* _Request A_
Rewrite the stretch of the entries from the start of the entries through the line containing "center [2115, 1321]." as a JSON list of strings, one string per line, leaving out blank lines.

+ + +

Andrew Bates

electric newspaperman

November 26, 2009
by Andrew Bates
3 Comments

New Moon review: Not Even Worth It For The LOLs

The Twilight series is a strange beast. People take it so seriously that they stich together felt representations of Bella’s womb from the third book (google it, seriously), but when you go to see it in theatres, scenes that were meant to be dramatic and suspenseful are met with not just a little laughter from around the room. Has New Moon turned the Twilight series into a parody of itself?

Many reviews, including io9.com’s, put forward that idea. The film has many of these moments: the speech where a friend of Bella’s decries another film for trying to think it’s deep because it uses metaphors; how Jacob (Tyler Lautner)’s prevalance for whipping off his shirt is accompanied by a grin that tells the audience that he knows what film he’s in; and one of the werewolves (who are all depicted by Natives) lampshades the film’s subtle racism by telling pale-white-guy-phile Bella that she “isn’t brown enough” to hang out with them, you wonder whether or not screenwriter Melissa Rosenberg, a producer for Dexter, intended to make fun of the franchise in one of the films itself.

+ + +

* _Request B_
From the New Moon review, copy the stretch from "electric newspaperman" through "parody of itself?" word for word.

* _Provided information_

+ + +

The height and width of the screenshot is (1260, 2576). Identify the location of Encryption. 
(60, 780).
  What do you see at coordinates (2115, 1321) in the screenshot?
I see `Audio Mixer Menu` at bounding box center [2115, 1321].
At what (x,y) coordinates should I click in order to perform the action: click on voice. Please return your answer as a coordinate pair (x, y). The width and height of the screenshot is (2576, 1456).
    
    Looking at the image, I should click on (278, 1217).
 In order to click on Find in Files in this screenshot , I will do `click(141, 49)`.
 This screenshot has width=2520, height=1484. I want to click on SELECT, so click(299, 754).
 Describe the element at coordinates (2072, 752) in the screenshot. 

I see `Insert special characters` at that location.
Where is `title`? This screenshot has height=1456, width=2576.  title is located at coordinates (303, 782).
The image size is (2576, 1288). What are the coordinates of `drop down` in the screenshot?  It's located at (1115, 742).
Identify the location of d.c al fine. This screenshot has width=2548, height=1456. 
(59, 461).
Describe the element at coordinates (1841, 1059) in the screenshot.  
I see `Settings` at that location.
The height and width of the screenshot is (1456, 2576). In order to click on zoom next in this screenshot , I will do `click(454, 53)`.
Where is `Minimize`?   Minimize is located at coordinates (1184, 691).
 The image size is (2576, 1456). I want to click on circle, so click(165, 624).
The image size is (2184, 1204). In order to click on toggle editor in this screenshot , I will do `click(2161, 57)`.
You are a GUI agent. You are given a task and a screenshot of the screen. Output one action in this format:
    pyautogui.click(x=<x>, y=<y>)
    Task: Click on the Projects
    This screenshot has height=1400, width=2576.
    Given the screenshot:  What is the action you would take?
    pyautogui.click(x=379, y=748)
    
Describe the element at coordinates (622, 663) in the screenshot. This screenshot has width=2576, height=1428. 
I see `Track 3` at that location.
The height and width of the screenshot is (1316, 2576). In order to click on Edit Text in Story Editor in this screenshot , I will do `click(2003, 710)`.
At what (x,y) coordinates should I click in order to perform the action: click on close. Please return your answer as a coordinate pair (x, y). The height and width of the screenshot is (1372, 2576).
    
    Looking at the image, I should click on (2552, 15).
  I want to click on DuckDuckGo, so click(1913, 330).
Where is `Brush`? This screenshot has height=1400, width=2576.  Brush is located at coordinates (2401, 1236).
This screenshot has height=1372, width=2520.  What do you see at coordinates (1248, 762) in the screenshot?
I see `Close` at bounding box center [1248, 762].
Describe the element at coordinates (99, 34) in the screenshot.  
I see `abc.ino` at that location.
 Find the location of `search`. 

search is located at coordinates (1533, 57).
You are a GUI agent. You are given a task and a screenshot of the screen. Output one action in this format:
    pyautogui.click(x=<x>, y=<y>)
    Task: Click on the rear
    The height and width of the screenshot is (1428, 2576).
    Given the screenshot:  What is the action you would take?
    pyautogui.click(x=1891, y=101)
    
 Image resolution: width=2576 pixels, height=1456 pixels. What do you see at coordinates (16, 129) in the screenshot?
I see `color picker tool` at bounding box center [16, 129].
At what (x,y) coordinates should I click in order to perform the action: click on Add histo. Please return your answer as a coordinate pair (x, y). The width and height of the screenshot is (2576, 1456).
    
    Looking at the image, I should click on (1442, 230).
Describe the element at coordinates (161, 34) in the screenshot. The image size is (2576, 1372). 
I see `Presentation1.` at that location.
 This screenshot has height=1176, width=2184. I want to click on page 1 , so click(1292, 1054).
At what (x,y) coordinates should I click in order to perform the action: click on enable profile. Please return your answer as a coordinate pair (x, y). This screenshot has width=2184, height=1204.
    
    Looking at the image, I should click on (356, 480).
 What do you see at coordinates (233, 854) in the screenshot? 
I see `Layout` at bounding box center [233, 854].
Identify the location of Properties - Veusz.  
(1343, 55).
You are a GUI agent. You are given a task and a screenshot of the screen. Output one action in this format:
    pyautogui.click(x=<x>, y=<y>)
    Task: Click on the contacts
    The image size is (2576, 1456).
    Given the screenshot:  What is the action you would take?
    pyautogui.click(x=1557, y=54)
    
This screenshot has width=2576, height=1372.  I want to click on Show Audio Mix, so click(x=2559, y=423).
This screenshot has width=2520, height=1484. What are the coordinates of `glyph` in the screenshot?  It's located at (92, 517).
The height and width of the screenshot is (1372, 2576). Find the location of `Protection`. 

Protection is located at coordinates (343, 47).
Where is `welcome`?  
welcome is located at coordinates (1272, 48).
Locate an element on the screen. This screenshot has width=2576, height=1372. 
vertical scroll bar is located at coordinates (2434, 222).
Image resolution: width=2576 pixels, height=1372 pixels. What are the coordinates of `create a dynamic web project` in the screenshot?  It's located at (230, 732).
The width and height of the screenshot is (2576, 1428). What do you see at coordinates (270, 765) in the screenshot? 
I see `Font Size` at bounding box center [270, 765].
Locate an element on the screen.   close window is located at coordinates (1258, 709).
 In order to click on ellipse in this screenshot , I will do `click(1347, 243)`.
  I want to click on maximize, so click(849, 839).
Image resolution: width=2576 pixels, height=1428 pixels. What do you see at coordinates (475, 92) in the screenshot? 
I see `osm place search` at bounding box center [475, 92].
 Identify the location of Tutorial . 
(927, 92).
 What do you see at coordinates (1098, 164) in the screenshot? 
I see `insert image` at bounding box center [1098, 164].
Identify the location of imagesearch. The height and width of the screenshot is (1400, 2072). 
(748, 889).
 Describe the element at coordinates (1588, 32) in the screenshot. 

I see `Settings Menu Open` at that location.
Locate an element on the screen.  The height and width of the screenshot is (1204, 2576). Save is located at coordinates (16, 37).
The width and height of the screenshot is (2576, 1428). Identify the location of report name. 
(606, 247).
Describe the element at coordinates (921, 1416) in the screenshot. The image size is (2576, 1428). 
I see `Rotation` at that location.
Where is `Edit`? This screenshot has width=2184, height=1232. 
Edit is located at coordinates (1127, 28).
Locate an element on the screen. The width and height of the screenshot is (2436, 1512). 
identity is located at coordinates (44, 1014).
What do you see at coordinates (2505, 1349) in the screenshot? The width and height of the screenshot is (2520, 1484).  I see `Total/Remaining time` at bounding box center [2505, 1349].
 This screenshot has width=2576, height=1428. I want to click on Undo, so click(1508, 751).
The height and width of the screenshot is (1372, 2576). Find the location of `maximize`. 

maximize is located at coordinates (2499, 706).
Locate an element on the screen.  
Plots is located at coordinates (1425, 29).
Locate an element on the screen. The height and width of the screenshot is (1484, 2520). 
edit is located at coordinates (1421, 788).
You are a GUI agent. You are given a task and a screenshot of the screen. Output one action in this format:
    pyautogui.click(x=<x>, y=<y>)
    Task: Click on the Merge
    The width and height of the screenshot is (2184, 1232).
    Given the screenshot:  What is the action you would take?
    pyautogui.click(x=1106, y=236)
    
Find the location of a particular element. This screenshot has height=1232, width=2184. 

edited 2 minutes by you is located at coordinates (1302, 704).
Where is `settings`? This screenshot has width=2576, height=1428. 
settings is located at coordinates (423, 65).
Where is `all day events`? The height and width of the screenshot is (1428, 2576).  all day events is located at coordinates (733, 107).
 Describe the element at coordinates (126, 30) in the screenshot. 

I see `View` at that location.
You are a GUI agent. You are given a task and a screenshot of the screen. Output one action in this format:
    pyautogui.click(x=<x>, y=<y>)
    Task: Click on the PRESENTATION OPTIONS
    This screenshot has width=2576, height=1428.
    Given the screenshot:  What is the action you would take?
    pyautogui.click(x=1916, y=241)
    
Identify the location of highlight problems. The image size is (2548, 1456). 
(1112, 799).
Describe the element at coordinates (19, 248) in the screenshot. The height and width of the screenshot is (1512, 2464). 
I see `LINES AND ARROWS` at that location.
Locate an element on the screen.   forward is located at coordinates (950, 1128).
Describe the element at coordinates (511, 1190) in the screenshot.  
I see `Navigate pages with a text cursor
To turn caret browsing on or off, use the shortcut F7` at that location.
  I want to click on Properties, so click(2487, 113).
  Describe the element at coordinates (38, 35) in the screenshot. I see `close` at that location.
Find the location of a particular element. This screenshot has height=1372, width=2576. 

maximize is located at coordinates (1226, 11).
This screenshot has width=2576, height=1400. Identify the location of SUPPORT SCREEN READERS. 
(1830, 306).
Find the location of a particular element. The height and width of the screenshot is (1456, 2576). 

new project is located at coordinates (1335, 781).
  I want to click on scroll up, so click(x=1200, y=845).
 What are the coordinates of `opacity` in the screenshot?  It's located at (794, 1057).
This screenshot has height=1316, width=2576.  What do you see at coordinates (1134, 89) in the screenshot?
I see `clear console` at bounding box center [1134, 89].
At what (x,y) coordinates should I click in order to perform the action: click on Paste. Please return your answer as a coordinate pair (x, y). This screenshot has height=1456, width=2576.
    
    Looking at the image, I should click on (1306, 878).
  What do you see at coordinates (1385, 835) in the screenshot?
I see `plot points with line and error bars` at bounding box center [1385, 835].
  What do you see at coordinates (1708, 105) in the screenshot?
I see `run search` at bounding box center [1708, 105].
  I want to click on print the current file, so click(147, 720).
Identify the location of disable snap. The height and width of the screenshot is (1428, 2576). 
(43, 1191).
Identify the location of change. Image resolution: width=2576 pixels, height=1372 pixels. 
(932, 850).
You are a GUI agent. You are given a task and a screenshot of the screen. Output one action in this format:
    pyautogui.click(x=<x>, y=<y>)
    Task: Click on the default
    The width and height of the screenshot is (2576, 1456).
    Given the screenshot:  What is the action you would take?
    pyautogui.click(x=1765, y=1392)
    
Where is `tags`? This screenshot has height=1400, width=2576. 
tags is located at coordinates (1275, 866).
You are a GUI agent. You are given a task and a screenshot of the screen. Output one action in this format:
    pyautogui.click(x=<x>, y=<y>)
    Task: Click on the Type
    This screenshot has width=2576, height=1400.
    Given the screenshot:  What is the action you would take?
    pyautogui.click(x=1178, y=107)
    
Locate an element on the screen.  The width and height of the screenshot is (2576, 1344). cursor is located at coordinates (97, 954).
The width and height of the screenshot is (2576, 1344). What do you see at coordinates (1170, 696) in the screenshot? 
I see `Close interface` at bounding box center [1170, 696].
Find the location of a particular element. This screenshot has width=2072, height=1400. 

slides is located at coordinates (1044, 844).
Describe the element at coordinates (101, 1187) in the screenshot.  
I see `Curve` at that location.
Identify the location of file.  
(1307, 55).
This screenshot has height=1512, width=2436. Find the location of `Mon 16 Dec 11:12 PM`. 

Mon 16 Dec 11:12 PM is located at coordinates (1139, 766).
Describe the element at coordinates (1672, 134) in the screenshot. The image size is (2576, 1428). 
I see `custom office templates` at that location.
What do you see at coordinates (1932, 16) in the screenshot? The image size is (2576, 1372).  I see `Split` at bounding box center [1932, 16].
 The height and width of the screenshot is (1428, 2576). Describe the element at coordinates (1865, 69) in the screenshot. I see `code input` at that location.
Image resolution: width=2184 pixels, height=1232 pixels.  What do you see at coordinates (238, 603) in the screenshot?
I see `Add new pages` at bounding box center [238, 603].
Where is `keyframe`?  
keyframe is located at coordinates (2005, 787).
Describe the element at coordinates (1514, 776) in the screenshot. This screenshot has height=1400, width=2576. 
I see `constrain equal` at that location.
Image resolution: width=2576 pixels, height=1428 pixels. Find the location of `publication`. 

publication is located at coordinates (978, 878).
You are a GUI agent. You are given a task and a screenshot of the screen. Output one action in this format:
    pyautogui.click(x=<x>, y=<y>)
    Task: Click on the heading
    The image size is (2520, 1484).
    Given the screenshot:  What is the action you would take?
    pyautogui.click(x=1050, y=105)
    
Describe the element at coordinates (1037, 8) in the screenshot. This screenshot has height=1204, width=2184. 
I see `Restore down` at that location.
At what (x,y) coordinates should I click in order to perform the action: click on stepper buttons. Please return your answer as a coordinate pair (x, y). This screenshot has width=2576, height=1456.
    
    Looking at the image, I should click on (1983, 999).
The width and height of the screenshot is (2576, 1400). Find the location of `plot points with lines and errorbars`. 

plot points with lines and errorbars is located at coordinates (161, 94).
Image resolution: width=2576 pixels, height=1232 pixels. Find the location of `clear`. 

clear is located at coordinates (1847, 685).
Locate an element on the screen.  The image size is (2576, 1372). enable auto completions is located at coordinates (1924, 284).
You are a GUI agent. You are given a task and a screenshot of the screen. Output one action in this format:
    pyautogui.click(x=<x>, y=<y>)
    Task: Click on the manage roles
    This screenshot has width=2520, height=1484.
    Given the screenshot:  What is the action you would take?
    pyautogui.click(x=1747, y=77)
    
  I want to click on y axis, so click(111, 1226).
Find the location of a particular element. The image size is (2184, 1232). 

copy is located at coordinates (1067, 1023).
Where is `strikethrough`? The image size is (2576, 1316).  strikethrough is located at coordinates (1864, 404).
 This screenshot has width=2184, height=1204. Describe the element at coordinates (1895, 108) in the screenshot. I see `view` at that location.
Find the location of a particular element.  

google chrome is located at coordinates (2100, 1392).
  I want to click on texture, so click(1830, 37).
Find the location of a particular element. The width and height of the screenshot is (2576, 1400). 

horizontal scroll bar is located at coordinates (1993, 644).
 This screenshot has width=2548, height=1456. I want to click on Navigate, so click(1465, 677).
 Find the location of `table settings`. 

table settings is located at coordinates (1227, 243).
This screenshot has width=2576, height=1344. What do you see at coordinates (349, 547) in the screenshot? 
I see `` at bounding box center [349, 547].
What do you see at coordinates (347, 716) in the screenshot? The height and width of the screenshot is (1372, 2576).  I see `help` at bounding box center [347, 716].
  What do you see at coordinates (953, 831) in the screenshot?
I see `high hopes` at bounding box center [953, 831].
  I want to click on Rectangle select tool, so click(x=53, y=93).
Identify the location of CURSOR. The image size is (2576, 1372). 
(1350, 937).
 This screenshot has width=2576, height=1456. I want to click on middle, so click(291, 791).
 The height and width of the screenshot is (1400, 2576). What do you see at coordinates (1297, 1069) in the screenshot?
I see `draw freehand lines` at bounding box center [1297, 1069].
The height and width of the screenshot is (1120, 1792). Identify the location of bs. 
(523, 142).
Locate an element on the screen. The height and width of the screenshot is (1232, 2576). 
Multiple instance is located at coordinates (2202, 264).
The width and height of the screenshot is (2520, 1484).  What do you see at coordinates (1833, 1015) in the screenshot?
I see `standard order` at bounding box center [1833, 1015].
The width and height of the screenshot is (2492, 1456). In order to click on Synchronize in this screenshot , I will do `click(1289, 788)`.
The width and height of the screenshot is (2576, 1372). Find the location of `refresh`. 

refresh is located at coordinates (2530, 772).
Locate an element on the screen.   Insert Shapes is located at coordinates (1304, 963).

+ + +

* _Correct answer A_
[
  "The height and width of the screenshot is (1260, 2576). Identify the location of Encryption. ",
  "(60, 780).",
  "  What do you see at coordinates (2115, 1321) in the screenshot?",
  "I see `Audio Mixer Menu` at bounding box center [2115, 1321]."
]

* _Correct answer B_
electric newspaperman

November 26, 2009
by Andrew Bates
3 Comments

New Moon review: Not Even Worth It For The LOLs

The Twilight series is a strange beast. People take it so seriously that they stich together felt representations of Bella’s womb from the third book (google it, seriously), but when you go to see it in theatres, scenes that were meant to be dramatic and suspenseful are met with not just a little laughter from around the room. Has New Moon turned the Twilight series into a parody of itself?